===== Extracted data =====

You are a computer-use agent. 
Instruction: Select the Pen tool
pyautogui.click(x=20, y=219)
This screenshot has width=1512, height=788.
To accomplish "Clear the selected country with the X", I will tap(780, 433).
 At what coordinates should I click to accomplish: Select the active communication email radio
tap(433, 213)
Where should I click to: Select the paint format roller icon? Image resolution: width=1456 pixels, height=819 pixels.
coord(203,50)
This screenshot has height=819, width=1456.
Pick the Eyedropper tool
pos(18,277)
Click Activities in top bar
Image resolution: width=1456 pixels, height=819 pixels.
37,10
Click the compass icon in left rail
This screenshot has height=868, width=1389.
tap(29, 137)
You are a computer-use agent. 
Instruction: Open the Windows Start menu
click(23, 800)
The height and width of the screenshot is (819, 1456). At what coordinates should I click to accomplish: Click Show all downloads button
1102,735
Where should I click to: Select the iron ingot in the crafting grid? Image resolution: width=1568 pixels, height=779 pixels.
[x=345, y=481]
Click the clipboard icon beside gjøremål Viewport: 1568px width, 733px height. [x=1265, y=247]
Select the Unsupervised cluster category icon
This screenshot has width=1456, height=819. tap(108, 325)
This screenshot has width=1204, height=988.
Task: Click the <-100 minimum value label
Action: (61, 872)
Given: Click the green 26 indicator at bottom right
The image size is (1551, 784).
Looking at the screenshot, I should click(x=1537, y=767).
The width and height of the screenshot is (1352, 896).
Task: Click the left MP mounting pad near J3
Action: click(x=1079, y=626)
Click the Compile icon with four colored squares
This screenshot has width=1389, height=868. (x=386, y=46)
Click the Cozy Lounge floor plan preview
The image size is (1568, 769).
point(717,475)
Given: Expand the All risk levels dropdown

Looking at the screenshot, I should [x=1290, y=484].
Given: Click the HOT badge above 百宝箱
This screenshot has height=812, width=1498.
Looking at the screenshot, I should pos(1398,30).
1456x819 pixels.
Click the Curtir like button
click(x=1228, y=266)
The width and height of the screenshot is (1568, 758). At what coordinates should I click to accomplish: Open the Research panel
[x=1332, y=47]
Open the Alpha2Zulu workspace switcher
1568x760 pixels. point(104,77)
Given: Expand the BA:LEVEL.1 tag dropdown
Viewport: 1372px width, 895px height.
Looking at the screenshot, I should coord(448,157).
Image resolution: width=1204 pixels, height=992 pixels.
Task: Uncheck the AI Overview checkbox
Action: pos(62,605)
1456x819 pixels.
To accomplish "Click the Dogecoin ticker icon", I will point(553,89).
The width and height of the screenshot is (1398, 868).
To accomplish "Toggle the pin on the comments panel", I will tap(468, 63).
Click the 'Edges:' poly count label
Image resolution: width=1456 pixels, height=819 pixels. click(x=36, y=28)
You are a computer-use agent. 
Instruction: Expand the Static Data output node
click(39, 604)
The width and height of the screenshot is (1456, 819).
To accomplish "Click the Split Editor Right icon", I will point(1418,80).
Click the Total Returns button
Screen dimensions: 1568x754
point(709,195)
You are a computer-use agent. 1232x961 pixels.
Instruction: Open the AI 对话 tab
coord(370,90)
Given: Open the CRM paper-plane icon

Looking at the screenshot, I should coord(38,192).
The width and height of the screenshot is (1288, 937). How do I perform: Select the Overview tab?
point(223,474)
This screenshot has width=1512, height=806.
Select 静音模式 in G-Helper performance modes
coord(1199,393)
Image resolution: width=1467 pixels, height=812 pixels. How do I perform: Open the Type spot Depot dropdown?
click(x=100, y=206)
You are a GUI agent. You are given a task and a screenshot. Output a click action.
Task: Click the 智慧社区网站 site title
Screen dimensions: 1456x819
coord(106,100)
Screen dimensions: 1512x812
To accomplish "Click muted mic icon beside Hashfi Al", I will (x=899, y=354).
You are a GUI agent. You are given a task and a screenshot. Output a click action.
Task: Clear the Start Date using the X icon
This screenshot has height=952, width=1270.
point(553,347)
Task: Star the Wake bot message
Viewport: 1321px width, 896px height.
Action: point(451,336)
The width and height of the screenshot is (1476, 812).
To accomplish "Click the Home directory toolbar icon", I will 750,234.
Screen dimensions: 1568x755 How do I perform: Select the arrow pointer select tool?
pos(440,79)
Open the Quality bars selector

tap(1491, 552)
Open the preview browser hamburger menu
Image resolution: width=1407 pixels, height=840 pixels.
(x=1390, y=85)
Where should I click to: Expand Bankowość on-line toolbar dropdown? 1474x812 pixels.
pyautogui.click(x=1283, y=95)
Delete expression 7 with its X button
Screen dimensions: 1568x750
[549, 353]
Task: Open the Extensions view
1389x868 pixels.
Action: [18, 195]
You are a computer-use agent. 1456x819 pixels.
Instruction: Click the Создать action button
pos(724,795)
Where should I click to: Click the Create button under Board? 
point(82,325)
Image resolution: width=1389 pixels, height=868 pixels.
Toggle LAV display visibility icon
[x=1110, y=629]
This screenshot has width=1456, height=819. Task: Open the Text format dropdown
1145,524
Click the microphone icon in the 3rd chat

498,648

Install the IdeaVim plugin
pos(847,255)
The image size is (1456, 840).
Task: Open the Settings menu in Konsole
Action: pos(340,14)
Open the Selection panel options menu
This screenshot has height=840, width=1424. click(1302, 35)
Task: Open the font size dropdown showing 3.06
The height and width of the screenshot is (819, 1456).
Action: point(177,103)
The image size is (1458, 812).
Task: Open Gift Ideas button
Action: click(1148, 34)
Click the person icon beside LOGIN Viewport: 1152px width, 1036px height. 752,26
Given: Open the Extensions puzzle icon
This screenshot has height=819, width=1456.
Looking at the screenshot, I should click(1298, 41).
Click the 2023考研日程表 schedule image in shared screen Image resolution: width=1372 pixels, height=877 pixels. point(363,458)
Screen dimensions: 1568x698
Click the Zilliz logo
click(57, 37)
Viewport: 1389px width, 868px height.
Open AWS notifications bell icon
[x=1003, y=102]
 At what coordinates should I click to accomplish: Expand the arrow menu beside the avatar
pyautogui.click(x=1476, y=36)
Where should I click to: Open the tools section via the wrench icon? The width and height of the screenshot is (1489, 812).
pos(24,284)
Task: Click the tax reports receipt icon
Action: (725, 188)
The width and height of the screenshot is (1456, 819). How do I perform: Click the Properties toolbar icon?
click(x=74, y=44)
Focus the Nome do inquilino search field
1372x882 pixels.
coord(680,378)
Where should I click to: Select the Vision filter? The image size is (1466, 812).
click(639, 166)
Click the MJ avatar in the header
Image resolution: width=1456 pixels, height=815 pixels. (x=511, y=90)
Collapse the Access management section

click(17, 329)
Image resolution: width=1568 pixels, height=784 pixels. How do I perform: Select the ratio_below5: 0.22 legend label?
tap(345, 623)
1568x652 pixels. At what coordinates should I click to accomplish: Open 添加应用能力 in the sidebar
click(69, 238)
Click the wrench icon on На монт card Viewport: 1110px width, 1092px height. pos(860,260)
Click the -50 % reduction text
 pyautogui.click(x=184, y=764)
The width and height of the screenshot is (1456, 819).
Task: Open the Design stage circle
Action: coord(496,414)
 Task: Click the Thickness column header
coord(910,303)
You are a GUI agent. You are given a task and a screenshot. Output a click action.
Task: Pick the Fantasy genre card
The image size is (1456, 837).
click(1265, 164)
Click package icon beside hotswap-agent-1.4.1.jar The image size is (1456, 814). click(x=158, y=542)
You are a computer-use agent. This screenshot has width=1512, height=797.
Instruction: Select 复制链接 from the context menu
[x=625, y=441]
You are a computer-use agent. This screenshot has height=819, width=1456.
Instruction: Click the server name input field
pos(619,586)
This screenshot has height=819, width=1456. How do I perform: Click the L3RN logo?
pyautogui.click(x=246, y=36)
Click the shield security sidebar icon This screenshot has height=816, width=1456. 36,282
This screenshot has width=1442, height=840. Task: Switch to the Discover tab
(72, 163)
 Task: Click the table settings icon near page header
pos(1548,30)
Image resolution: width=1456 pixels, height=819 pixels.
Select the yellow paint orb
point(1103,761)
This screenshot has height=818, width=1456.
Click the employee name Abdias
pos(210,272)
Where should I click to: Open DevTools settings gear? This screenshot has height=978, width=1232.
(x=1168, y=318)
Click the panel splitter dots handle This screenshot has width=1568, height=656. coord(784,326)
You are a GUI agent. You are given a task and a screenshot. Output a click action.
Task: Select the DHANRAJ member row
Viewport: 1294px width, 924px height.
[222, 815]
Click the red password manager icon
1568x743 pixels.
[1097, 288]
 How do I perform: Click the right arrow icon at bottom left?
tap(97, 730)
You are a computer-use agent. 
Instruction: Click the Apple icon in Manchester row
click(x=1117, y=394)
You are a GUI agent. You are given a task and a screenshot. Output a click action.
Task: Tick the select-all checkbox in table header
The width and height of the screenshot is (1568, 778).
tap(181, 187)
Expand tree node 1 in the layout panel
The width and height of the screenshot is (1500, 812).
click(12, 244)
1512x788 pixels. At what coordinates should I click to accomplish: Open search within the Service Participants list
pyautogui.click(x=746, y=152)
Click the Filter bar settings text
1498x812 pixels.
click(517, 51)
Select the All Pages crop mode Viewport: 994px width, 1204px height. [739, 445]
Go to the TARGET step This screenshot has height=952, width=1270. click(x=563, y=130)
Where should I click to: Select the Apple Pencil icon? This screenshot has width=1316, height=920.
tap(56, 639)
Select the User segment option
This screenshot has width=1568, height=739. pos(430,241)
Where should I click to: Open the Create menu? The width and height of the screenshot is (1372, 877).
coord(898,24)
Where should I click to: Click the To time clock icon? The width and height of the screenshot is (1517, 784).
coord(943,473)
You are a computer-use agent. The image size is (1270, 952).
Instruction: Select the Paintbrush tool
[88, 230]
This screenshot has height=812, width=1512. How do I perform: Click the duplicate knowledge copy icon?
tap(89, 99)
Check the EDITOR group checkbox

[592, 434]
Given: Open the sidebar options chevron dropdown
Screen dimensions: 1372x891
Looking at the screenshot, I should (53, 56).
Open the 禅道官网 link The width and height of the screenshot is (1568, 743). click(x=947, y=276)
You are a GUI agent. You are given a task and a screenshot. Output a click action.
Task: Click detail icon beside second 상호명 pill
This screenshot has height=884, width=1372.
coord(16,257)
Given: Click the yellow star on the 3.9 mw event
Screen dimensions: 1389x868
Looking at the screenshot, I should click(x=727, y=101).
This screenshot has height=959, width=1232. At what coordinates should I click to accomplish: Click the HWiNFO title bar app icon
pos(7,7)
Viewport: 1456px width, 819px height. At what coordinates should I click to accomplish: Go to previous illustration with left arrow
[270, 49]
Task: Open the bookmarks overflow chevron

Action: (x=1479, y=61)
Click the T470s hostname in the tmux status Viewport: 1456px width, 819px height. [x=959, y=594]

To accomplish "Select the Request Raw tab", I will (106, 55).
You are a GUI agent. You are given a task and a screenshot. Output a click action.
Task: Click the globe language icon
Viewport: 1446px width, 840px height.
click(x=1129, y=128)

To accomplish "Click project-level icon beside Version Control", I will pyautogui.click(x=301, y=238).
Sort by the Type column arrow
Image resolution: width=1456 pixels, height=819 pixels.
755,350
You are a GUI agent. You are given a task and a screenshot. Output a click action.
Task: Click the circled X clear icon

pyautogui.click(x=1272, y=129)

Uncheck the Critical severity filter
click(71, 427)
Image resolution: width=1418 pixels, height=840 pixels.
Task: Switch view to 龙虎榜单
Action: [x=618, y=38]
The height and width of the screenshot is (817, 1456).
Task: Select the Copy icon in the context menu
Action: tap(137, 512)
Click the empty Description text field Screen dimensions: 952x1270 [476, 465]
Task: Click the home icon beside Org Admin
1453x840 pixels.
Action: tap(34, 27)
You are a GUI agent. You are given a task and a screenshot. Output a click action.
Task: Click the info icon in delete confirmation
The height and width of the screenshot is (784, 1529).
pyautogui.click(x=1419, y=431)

=====

What to work on - Extract from the records above the lines from the one containing "Where should I click to: Open the Create" to the one containing "Open the 禅道官网", both lines included, exactly as they appear and with nothing else.

Task response -
Where should I click to: Open the Create menu? The width and height of the screenshot is (1372, 877).
coord(898,24)
Where should I click to: Click the To time clock icon? The width and height of the screenshot is (1517, 784).
coord(943,473)
You are a computer-use agent. The image size is (1270, 952).
Instruction: Select the Paintbrush tool
[88, 230]
This screenshot has height=812, width=1512. How do I perform: Click the duplicate knowledge copy icon?
tap(89, 99)
Check the EDITOR group checkbox

[592, 434]
Given: Open the sidebar options chevron dropdown
Screen dimensions: 1372x891
Looking at the screenshot, I should (53, 56).
Open the 禅道官网 link The width and height of the screenshot is (1568, 743). click(x=947, y=276)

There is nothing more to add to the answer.